Stored items
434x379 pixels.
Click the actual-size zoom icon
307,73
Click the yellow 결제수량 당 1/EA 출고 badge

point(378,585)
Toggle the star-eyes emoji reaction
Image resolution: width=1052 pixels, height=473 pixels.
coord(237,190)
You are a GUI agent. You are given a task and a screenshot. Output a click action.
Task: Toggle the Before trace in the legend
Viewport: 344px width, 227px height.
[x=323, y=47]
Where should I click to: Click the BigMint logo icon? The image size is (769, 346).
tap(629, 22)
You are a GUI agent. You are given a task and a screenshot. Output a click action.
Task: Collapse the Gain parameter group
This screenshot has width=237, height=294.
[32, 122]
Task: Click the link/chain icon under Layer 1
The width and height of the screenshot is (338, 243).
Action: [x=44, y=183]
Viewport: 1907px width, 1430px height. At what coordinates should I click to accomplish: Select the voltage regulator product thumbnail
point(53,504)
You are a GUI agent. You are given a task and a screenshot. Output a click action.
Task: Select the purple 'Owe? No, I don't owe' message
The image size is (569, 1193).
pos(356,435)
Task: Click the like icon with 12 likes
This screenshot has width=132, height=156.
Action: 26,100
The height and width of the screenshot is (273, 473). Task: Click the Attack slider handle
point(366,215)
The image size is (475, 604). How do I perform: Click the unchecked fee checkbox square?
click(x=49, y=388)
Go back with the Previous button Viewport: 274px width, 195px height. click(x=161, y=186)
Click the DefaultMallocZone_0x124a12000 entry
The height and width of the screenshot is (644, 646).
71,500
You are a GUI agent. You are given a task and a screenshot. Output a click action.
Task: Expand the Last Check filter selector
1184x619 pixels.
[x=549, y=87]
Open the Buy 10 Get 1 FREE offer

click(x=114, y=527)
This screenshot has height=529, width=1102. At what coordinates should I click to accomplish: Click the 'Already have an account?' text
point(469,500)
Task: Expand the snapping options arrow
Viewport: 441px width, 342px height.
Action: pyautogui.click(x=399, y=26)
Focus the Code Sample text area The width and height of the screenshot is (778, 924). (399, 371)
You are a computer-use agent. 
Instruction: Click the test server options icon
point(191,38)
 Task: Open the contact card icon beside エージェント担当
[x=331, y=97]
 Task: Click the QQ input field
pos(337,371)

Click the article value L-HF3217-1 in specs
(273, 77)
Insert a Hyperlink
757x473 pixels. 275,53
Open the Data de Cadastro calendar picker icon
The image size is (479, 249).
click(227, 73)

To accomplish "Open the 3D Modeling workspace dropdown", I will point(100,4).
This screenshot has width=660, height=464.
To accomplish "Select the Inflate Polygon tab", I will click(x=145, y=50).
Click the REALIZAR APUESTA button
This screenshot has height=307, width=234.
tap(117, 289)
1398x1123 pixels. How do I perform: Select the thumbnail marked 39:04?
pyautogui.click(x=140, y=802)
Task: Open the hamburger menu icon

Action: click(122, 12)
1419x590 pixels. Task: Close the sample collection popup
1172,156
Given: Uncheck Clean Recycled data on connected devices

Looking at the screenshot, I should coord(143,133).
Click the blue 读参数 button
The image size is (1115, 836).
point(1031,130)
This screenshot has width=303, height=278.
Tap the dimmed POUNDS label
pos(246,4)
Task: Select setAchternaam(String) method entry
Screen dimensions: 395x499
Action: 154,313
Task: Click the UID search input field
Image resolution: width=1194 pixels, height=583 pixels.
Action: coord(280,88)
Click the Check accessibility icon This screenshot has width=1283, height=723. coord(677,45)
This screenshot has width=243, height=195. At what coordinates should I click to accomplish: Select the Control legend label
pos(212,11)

» Problem statement
The lines of the records that contain the string "will" should be located and copied.

» Exercise output
To accomplish "Open the 3D Modeling workspace dropdown", I will point(100,4).
To accomplish "Select the Inflate Polygon tab", I will click(x=145, y=50).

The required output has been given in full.